TASK STATEMENT » Your task is to write out every line of the data exactly. Drop the pictures.

==*==

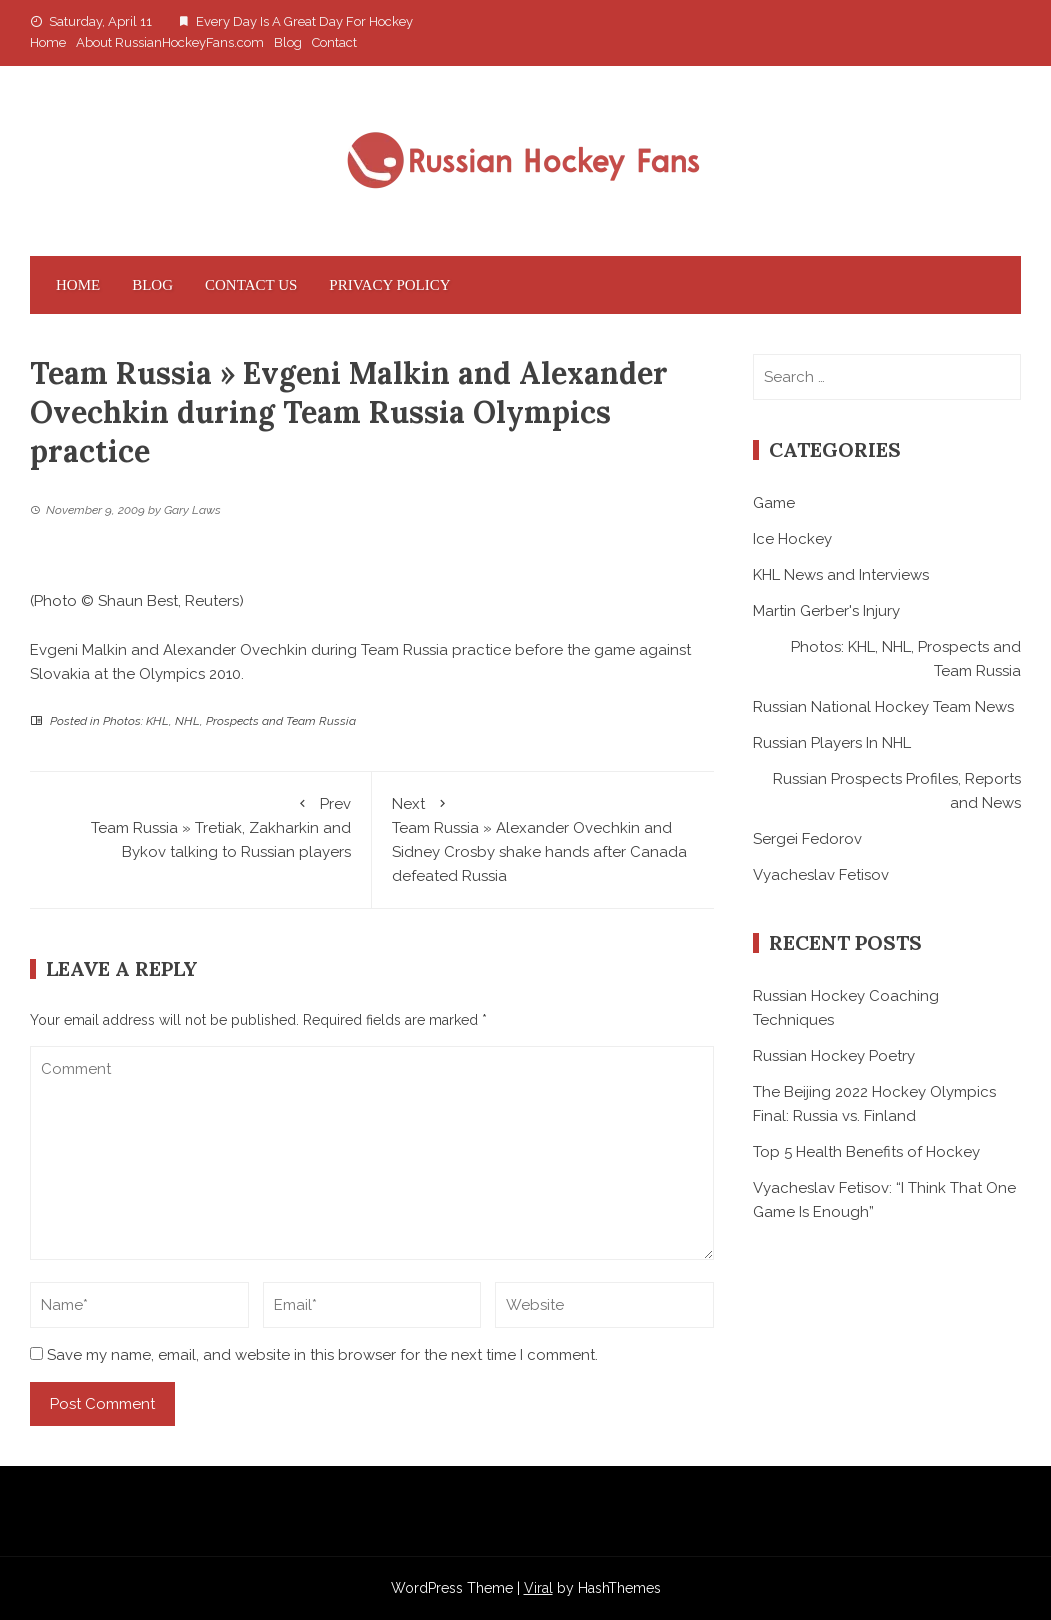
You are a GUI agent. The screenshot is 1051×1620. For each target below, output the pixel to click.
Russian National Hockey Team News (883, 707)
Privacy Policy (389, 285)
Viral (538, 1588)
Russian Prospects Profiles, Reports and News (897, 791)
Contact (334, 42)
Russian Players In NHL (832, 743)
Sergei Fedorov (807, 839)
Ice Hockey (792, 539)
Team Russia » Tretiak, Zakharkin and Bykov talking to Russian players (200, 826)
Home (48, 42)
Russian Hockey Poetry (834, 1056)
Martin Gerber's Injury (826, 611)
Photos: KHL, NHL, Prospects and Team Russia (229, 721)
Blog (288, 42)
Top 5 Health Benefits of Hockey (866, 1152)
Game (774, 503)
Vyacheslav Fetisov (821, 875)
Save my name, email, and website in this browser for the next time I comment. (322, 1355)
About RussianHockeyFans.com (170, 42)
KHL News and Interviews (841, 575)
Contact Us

==*==

EXERCISE RESPONSE »
You are a GUI agent. The screenshot is 1051×1620. For each target below, output the pixel to click.
Russian National Hockey Team News (883, 707)
Privacy Policy (389, 285)
Viral (538, 1588)
Russian Prospects Profiles, Reports and News (897, 791)
Contact (334, 42)
Russian Players In NHL (832, 743)
Sergei Fedorov (807, 839)
Ice Hockey (792, 539)
Team Russia » Tretiak, Zakharkin and Bykov talking to Russian players (200, 826)
Home (48, 42)
Russian Hockey Poetry (834, 1056)
Martin Gerber's Injury (826, 611)
Photos: KHL, NHL, Prospects and Team Russia (229, 721)
Blog (288, 42)
Top 5 Health Benefits of Hockey (866, 1152)
Game (774, 503)
Vyacheslav Fetisov (821, 875)
Save my name, email, and website in this browser for the next time I comment. (322, 1355)
About RussianHockeyFans.com (170, 42)
KHL News and Interviews (841, 575)
Contact Us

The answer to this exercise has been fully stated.